- What you have to do -
Determine the number of lines below that contain "computer". Write nothing but that number.

- Records for this exercise -
* * *

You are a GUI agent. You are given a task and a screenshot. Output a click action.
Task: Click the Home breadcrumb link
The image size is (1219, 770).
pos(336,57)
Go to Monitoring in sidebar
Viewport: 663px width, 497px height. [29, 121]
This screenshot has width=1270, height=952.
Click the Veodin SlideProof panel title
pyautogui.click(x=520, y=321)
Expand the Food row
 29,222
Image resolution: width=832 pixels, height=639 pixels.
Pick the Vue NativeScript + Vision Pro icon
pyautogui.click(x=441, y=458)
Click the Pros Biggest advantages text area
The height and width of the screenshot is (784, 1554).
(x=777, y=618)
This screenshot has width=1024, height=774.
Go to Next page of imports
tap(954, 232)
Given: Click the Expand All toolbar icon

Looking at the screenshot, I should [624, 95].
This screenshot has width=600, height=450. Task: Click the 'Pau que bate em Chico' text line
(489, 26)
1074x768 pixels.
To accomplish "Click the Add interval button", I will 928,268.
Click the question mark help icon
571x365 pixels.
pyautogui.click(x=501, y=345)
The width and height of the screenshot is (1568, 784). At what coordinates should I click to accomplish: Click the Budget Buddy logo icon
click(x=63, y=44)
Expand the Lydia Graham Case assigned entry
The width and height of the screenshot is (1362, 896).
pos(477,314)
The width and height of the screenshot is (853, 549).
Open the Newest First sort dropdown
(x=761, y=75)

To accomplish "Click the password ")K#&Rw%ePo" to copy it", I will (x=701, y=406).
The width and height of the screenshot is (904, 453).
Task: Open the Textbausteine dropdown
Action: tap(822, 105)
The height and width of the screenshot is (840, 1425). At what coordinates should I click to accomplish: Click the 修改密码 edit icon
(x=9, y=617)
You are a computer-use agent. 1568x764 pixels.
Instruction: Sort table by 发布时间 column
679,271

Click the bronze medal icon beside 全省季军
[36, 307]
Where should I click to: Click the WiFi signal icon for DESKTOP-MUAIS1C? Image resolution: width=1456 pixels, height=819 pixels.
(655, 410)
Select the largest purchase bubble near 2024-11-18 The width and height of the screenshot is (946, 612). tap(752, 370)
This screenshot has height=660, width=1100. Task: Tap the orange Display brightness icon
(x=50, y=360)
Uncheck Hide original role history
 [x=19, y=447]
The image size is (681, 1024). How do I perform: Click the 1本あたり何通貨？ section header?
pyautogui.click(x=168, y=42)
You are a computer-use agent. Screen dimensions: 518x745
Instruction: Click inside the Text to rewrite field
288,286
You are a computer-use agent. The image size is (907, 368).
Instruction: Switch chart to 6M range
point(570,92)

* * *

- Task result -
3